The episode was an interview with Peter Attia, MD a surgeon at the time who had trained mostly with trauma patients coming in from “the corner,” (more specifically, the corner of Fayette Street and Monroe Street in West Baltimore), a war zone of drug trafficking and gang violence at the time. At one point in the interview, Jocko asked Peter if he learned anything during his time in the medical field about human nature there that was surprisingly positive and surprisingly negative to him.
Peter said that he made an observation that in retrospect seemed rather obvious, yet he would’ve never thought about it as such and to this day still serves him well to understand it.
He said that when he saw patients with a devastating illness or situation that would inevitably cause anyone great distress in their lives, he noted that the families that came in already fractured would splinter off even more as a result.
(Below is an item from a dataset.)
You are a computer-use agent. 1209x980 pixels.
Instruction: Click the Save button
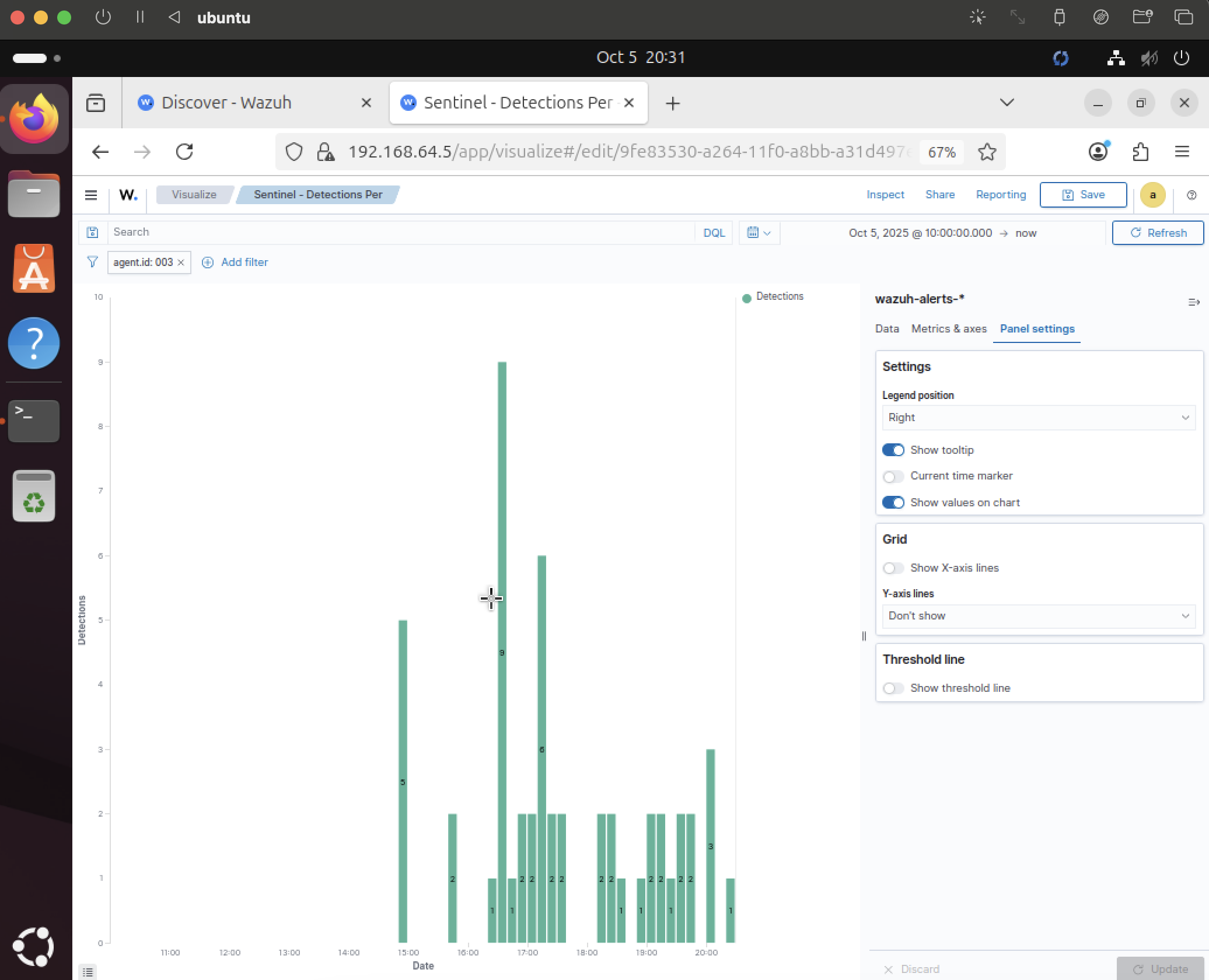click(x=1083, y=195)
Yet the families that were already tight with a solid relationship in place beforehand would become even tighter as they went thru their circumstances together.
Jocko noted the same thing on another angle with his experience in combat—the guys who came in already messed up and unstable would leave the battlefield even more so, compared to the guys who already had a firm foundation going in.
This got me thinking about how important followers of Jesus Christ also need to be firmly rooted in their beliefs should they ever experience such hardship. That way we can still be reminded that no matter how pleasant or painful a circumstance may be, God uses these events to shape and sometimes re-shape us to become more like Christ Himself. If we don’t have that firm footing in place, especially in our relationships and our personal lives, we will crumble under the weight of any seemingly terrible circumstance.
And here in this podcast, we have two guys, who aren’t approaching their observation from a Biblical sense, but are still coming to the same conclusion, in essence. Fractured in, fractured out. Solid in, solid out.
So make note of what you’re building your foundation upon. Will your building materials be strong enough to survive a crisis? Looking towards the eternal perspective, will it stand the test of time long after you’ve left this world? Will it show up as evidence when it comes time to make the case for spending an eternity with God?
For as the Apostle Paul writes on laying solid foundations, they serve as evidence of our faith in Christ. But only when using the right materials to construct it to begin with…
1 Corinthians 3:10-15
By the grace God has given me, I laid a foundation as a wise builder, and someone else is building on it. But each one should build with care. For no one can lay any foundation other than the one already laid, which is Jesus Christ. If anyone builds on this foundation using gold, silver, costly stones, wood, hay or straw, their work will be shown for what it is, because the Day will bring it to light. It will be revealed with fire, and the fire will test the quality of each person’s work. If what has been built survives, the builder will receive a reward. If it is burned up, the builder will suffer loss but yet will be saved—even though only as one escaping through the flames.